Wednesday, February 9, 2011

okay, so...here we go.

     I guess I should start with why I'm doing this. I'm doing this for me. Because I need something for me. At least that's what my therapist says, and I think she's right. Because right now I do very little for just me. And I guess that's how I got here. In this spot. With this anxiety. Though it's getting better. And this will help. I hope.
    My plan is to take some time every day to write in this blog for just me. About things that are important to me. That make me feel good. And eventually someday share it. The only thing is I can't worry about if people will like it or laugh at it or think it's good. That's part of the rules. Because that's part of the problem. Too much worrying about approval. And this is mine. So it doesn't matter.
   I've decided on a bit of a schedule to help me start out. Since I've never done this before. Everyday will focus on something different that is important to me or that I enjoy. On Mondays it will be food and cooking. Tuesdays will be fashion and shopping. Wednesdays will be about my relationships with friends, family, etc. Thursdays I will try to share something funny. Fridays will be about something inspirational. I'm sure at some points things will blend and overlap, but that's okay too.
    So. Since it's Wednesday I guess I should do relationships. For this Wednesday I'd like to talk about my relationship with myself. Particularly, with myself tonight.

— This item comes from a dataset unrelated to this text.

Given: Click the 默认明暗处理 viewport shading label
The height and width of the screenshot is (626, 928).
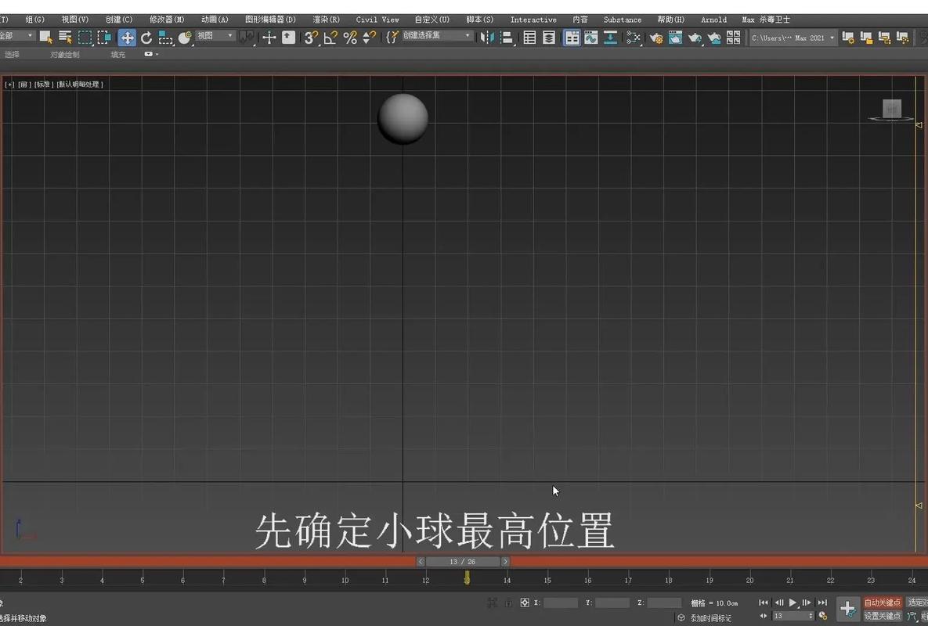Looking at the screenshot, I should click(78, 83).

  I was supposed to got to Pilates tonight at 6:30 and I didn't. I have a sore throat and feel like I am getting sick. Plus I am still sore from Monday. In the past I have blown off exercise for something more pleasant without a second thought. But for some reason now I feel really guilty. I think it's because over this past month with the recent anxiety struggles I've some how gotten it in my head about what I "should" be doing in order to get better. I know exercise helps with anxiety so that is one of my "should do" things. It's a form of self-care I'm "supposed" to be indulging in. But...like I said. I don't feel well. It's warm and cozy at home. And Brian (boyfriend) and I were making bierocks. Plus I'm not that wild about pilates. So I kinda started beating myself up about it. But then I thought more about what self-care is and what that means. It means taking care of yourself. And exercise isn't the only way to do that. I'm starting to feel sick. I should take care of myself. Brian and I don't get to cook much together anymore and I enjoy doing that. I would be caring for myself by indulging in something I enjoy. So just because I didn't go to pilates doesn't mean I'm not caring for myself. But it sure did make me aware of the whole what I "should" be doing mentality Kim (therapist) has been talking to me about. What I guess I'm trying to say is I learned something about myself: I do create images/thoughts in my head of what I "should" do/be/ and self-care choice is not something I should be so critical of.

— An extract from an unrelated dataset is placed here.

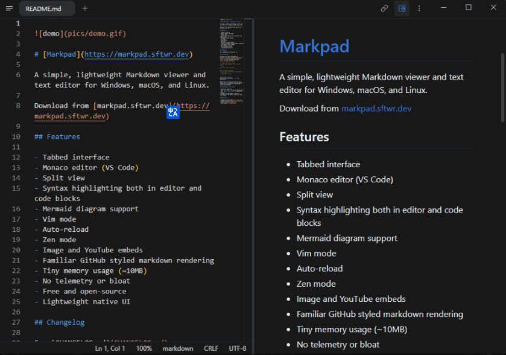This screenshot has height=355, width=506.
Task: Open the three-dot overflow menu
Action: pos(419,8)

  So there's my thoughts for today. I don't know if what I wrote is very good or if anyone would enjoy reading it, but like I said, it doesn't matter. It's for me. I'm sure my writing will get more interesting and more developed as I go, but for now this is good enough. I'm supposed to be looking for the possibilities, and right now I see possibilities for this blog. I can see how taking time everyday to write something for myself alone I can and will get through this.